They’re bringing the heat, the meat — and the clean-up duty.
City employees Peter Annarumma, a firefighter at Engine 284 / Ladder 149 in Dyker Heights, and Joe Fraschilla, who works for the Department of Sanitation, have cooked up a sizzling side hustle: a steakhouse on demand.
The so-called Porterhouse Party turns up with bone marrow shots, champagne guns and charcoal grills, charging $100 per head and available in the tri-state area.
“What separates us from most chefs is, a chef will come to your house [and] cook, but for us it’s about entertainment as well. We bring the music, shots off bone marrow — it’s an immersive experience,” Annarumma, 37, told The Post.
Guests can indulge in appetizers like shrimp cocktail, caviar bumps and thick-cut bacon and tomato sandwiches before the main event: 45-day dry-aged steaks sourced from a purveyor in the Meatpacking District and grilled on site.
The pair, who grew up on Staten Island and still live there, came up with the idea during COVID, after taking up dry-aging steak as a way to take the edge off their stressful essential-worker jobs. That led to them hosting dinner parties for friends and family and, in 2023, catering private parties — including one for “The Real Housewives of New Jersey” star Melissa Gorga and her staff and another for the NHL’s Florida Panthers.
Gramercy-based event planner Amanda Orso heard about the Porterhouse Party through word of mouth and hired the crew a few months ago for a 60-person, Western-themed barbecue in Sands Point, Long Island.
“They brought a small charcoal grill. I was thinking, there’s no way they’re going to make all this steak for 60 people on that charcoal grill. But the steak was incredible — I had guests remark it was some of the best steak they’ve ever had,” Orso, 45.
She added that the raucous spectacle of it all — including her 70-year-old father doing bone marrow shots — took it to the next level.
“I hadn’t done anything like that before. My dad was having the time of his life,” Orso said. “It was fun to see everyone get into it.”

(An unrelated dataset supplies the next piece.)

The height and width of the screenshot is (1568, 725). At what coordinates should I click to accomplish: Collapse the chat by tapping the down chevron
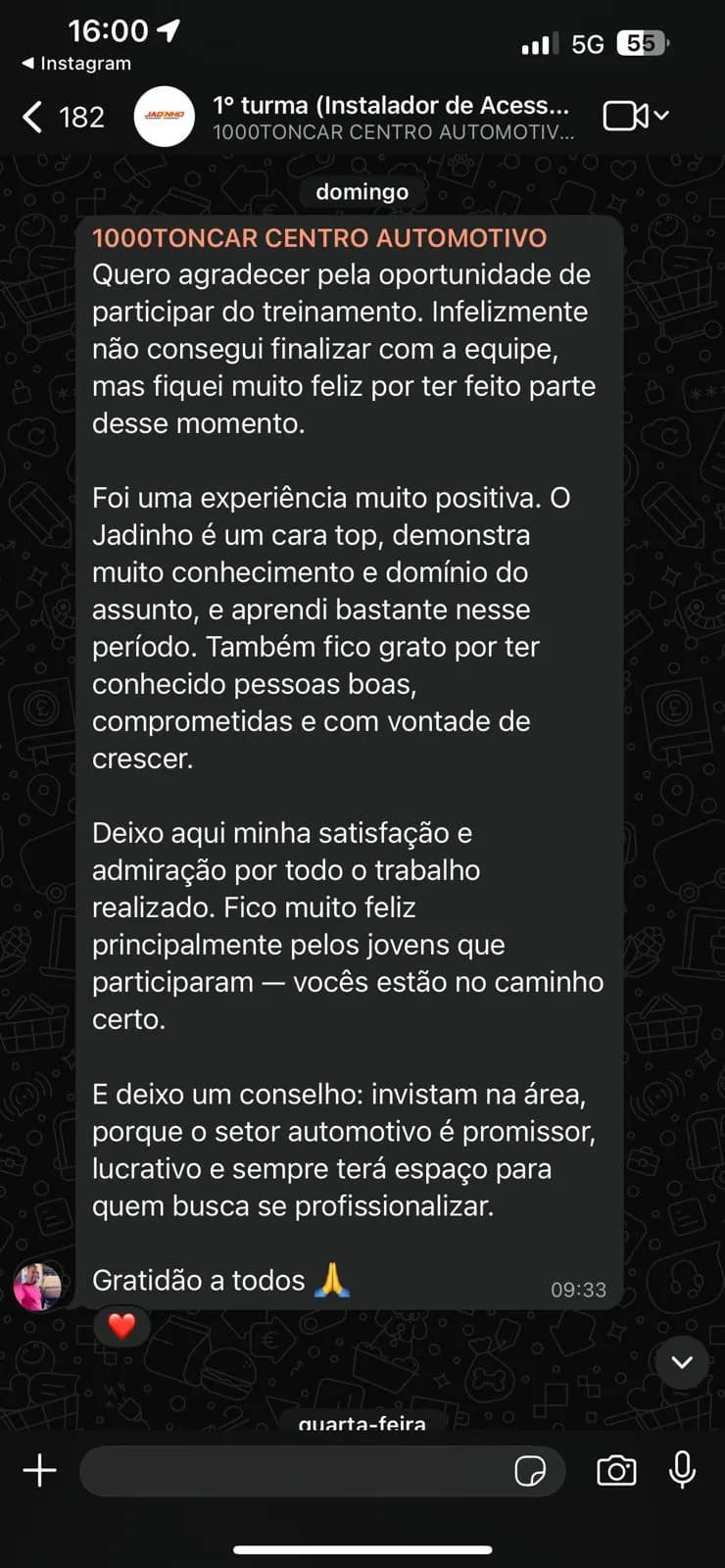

The standout, however, is one carnivorous party favor — beef marrow bones that double as shot luges for whisky, tequila or any spirit of the host’s choice.
“We scoop out the contents and you’re left with the half-shell bone, so it looks like a luge,” Fraschilla 38, said of the beef marrow bones. “The pure fat content of the bone marrow brings out the smokiness of the whisky.” (Or, if you prefer, tequila.)
Customers who have hired them say Porterhouse Party’s steak rivals New York’s most storied steakhouse institutions.
Doria Mina, a Staten Island-based dog groomer, raved the quality chuck was “better than Peter Luger” when she threw a Porterhouse Party birthday bash for her husband, Rob, after a friend raved about the experience.
“They come in with a grill, set up with a tent [and]music, they clean up start to finish and do the dishes. I usually like to be the hostess, but how are you going to beat that?” Mina, 33, told The Post, praising the playlist that ranged from Whitney Houston and Donna Summer to techno dance-floor hits.
“The way they prepare it, it was better than Peter Luger, better than Old Homestead,” she said of the steak. She even booked a second party this fall.
The Porterhouse Party concept has been so in-demand, Fraschilla and Annarumma have started slling their dry-aged meats and signature bone marrow online, and tey’re planning to host ticketed dinner parties, open to the public, at NYC venues like Slate Clinton Hall and Fornino at Pier 6 in Brooklyn Bridge Park in 2025.
They’re also now up to 25 employees.
“We run multiple parties per night. It’s been quite a ride,” Fraschilla said — nothing he and Annarumma love getting the party started. “We’re always going to be up dancing having a good time.”